De plus, pour une économie comme celle de l’île – avec des ressources humaines, entreprenariales et financières forcément limitées et une focalisation sur l’innovation défensive –, une stratégie d’innovation doit être opportuniste. Il faut permettre au tissu économique de capter les percées technologiques faites ailleurs, les adapter à notre outil de production pour rester dans la course. Les programmes de formation initiale et continue nécessaires existent au niveau de l’université, des CCI et d’autres mais il faut passer à la dimension supérieure. Ce qui nécessite d’ailleurs que les chefs d’entreprise en comprennent pleinement l’enjeu. De plus, le fait numérique doit être partout dans les formations, y compris les plus littéraires.

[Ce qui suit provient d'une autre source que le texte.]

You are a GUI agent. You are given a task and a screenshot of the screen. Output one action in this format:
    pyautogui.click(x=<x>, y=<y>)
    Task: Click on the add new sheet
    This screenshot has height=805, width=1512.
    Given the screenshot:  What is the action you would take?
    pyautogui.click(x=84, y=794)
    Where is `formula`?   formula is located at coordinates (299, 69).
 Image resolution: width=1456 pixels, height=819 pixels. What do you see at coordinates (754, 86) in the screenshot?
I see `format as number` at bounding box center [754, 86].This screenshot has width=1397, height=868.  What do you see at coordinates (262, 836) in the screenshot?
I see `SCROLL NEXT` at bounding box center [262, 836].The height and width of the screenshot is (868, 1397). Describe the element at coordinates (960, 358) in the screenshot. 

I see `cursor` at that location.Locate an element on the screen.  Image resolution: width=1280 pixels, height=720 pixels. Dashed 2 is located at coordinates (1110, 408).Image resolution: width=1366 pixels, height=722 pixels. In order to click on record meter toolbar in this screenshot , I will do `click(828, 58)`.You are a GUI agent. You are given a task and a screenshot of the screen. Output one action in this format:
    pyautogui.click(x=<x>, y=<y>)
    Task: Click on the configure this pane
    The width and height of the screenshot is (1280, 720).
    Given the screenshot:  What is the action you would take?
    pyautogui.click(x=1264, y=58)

D'autre part, il faut diminuer le coût de l'innovation pour les plus petites entreprises. Le crédit d'impôt recherche est un instrument efficace pour les grandes structures mais inadapté pour les TPE (trop complexe administrativement). De plus, le management des projets est souvent trop lourd pour un chef d'entreprise qui doit en premier lieu s'assurer que son activité tourne bien aujourd'hui avant de penser à demain.

Des systèmes plus simples avec une prise en charge d'une partie des coût de management (chèque innovation, regroupement autour de projets portés par une agence de l'innovation régionale, mise à disposition d'outil informatique clef en main) pourraient utilement être expérimentés en Corse.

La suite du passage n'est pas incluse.